What is, or should be, the relationship between civility and power? Is civility compatible with, or even possible in, situations perceived as a struggle for power? Does civil discourse require “neutrality?” How does the loss of civility in our political discourse affect civic engagement … and what does it mean for a community?
These are difficult questions. Answering any of them could — and has — produced volumes of research, intellectual and philosophical inquiry, examination, and analysis leading to a broad range of judgments and perspectives. The things that divide us as Americans seem to grow more pronounced and profound while those that unite us appear fewer, dimmer, more distant.
Do we now see ourselves engaged in a struggle for power where civility and civil discourse are seen as deadly liabilities or weaknesses?
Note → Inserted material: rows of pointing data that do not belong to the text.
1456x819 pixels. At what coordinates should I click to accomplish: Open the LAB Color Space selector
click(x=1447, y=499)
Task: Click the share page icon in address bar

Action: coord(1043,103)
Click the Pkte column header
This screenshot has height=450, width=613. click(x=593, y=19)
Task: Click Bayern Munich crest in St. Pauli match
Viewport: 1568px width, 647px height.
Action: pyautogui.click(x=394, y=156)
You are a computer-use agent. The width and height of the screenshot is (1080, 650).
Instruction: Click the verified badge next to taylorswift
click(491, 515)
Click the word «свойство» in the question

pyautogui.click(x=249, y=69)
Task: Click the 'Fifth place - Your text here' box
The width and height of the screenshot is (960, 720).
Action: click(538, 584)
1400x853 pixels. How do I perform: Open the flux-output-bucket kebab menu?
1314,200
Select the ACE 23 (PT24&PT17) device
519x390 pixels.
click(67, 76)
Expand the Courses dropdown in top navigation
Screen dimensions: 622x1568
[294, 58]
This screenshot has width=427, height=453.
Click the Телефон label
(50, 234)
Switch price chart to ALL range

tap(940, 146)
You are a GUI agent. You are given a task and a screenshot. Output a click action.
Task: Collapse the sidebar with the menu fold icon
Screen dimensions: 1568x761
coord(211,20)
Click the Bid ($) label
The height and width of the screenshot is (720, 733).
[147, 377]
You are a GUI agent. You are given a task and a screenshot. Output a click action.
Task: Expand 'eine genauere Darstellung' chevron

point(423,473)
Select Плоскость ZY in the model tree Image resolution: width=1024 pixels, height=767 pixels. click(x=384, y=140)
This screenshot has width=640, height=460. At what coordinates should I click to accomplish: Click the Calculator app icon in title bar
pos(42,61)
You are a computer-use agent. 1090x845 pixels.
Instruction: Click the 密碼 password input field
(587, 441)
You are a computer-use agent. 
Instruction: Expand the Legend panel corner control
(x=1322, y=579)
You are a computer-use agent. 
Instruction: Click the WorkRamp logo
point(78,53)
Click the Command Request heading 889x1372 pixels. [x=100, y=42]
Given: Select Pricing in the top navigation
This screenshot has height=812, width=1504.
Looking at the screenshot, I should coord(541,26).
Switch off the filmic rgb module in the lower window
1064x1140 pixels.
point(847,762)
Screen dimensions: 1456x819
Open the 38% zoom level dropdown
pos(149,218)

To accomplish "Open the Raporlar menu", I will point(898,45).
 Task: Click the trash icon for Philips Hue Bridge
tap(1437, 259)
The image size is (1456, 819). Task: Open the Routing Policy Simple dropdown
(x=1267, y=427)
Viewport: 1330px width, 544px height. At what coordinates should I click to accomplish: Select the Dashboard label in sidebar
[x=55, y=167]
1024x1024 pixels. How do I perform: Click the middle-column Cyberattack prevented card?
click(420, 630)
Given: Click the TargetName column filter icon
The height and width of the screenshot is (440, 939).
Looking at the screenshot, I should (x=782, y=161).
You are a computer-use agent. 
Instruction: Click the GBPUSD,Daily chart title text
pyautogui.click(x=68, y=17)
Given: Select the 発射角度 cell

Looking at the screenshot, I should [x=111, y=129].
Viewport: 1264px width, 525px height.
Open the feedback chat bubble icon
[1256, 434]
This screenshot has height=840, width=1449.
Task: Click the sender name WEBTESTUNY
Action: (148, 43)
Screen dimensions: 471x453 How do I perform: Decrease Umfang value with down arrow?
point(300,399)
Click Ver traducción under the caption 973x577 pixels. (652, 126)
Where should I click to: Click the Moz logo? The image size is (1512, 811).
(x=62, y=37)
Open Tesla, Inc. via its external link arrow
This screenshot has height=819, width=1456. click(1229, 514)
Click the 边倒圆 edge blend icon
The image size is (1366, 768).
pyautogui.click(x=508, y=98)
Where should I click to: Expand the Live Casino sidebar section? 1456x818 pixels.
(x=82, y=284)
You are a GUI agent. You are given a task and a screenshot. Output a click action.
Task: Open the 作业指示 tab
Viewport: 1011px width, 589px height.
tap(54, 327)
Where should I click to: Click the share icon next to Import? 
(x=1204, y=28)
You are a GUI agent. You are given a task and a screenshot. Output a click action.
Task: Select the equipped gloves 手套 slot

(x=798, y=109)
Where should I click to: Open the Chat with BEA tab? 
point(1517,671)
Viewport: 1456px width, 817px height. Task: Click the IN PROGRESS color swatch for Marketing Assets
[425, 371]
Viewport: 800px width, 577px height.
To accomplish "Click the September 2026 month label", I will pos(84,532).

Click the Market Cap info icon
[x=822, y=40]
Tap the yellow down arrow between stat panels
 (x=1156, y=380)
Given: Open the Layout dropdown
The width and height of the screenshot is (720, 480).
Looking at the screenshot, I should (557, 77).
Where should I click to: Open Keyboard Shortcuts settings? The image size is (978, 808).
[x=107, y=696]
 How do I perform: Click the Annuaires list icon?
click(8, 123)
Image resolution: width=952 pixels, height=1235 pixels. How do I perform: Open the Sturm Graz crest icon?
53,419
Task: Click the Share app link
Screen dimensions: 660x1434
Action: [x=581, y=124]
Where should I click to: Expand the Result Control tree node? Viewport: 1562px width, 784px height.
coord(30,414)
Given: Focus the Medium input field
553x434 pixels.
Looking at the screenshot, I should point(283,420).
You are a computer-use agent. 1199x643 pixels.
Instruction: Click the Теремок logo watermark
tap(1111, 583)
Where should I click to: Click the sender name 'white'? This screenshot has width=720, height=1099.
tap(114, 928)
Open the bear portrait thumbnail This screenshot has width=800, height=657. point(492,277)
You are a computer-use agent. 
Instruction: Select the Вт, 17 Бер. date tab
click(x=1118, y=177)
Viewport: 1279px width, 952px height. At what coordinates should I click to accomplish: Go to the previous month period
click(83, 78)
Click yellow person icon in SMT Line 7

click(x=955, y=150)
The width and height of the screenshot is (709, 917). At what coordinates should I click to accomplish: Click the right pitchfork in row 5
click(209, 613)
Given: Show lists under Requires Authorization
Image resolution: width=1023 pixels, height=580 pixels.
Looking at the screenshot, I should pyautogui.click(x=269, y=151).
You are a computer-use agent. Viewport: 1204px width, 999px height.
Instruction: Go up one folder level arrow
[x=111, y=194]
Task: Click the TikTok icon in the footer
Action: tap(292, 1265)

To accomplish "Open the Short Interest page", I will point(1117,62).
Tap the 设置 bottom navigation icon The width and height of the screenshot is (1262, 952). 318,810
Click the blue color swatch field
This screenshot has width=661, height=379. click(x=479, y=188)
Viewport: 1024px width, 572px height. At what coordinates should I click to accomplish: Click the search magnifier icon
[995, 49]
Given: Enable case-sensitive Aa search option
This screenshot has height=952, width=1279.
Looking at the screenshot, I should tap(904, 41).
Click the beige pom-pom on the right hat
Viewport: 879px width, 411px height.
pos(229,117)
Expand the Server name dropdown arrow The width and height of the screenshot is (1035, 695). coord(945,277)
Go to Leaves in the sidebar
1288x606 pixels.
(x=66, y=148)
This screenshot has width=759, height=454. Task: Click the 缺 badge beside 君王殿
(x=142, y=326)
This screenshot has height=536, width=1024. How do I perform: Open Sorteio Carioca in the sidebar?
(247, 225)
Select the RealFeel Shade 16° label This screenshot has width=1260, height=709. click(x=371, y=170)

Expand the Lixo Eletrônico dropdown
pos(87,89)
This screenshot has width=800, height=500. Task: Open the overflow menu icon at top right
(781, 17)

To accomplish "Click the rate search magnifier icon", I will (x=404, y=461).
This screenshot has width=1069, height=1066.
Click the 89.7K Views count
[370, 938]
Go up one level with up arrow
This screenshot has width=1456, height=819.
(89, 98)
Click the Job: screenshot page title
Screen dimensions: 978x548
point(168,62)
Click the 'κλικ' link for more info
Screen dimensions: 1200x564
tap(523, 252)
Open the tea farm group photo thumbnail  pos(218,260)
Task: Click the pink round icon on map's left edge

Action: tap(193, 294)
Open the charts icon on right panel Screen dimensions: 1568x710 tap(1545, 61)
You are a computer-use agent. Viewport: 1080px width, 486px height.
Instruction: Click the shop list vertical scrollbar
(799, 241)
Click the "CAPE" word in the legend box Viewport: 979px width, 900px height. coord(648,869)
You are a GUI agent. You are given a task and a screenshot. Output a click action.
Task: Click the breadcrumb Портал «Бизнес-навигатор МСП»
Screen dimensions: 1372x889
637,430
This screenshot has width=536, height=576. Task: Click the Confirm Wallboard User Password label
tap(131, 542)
In the “First Words” column of the New York Times Magazine, various essayists examine “what language reveals” about our nation, our society, our culture at present. The October 16, 2018 “First Words” column asked, “Does this moment in American history call for us to speak with greater “nuance,” or with greater calculation?”
As one summary put it, the main point of the column is that “Focusing on subtleties makes sense when you’re engaged in a conversation. It may be less useful when that conversation turns into a battle.” That is a fair, but far from complete description.
What struck me most was the author’s main premise: that nuance is of little use because “politics is primarily about achieving power.” When he later poses the question whether the legislature is “a place for deliberation—for thinking through problems and solving them via compromise” or one “to use every tool at your disposal to thwart the opposition,” the clear implication is that it is the latter.
He then suggests that this extends beyond politics and asserts that in “countless places where Americans speak to one another” we aren’t really engaged in deliberative discussion at all and that we’re shocked when we learn that, in reality, “We are in a raw struggle for power.”
Now just stop and think about that for a moment: What does it mean if politics is primarily about achieving power and that within and beyond the context of politics all of us, if we’re really honest about it, are simply engaged in “a raw struggle for power?”
Is it any surprise that civility and civil discourse are in retreat as political — or even basic social — behaviors? If your goal is to “thwart your opposition” by any means, doesn’t that require that you forego civility and civil discourse as inherent weaknesses? If your basic premise is that in a political (or social) context, you are in a “raw struggle for power,” is it any wonder that you would relinquish civility and civil discourse as dangerous disadvantages?
What kind of “conversation” is even possible if every disagreement is seen as gladiatorial combat with the absolute need to dominate, to crush, to eviscerate one’s “foe” in the arena?
Under such conditions why would anyone want to be civil? Of what value is “civil discourse,” which can only be deliberative, and must rely on reason, reflection, a willingness to give fair consideration to other perspectives, and a commitment to understanding the bases for disagreement (or even agreement)?
Is it not readily apparent that this mindset provides the cognitive and emotional framework for demonizing one’s opponents, for seeing them as deserving of such characterization and such treatment?
“Nuance,” as a recognition and appreciation of complexity and of subtle but important shades of difference, is inseparable from reason. Nuance is an essential part of the deliberative approach to solving problems, particularly complicated ones.
In both the political and the broader social context, it is a defining trait of a society that adheres to civil conduct—that has chosen to frame its discourse as something other than, and superior to, “a raw struggle for power.”
Civility and civil discourse do not require neutrality, however. In this context neutrality is often misconstrued or misrepresented as being wholly impartial, nonaligned (or nonpartisan), uninvolved, or detached; it is confused with some key attributes of sound reasoning or good critical thinking — intellectual empathy and humility, fair-mindedness, confidence in reason.
You can be a passionate advocate for an idea, a point of view, a policy, or a piece of legislation, and still be a paragon of civility and civil discourse, but if and only if you’re engaged in sound reasoning.
A signal accomplishment of the Enlightenment was the elevation of reason over force. The American experiment is a direct result. That the efforts of Enlightenment leaders to see this manifest across every intellectual endeavor, especially politics, often failed or were painfully inconsistent when put into practice is not evidence to abandon reason and return to force as the determinant of who achieves or exercises power.
That the United States has often failed at, or been painfully inconsistent in, realizing its ideals as the culmination of Enlightenment political thought is not evidence we should abandon that pursuit.
If we are to reverse the course we are on now, as a nation, a society, we need to reject the cynicism and despair inherent in seeing our political or social institutions as nothing more than places where we engage in “raw struggles for power.”
We must never accept, applaud or embrace winning at all costs, ends justifying means, might making right, as standards for defining norms in political (or social) behavior.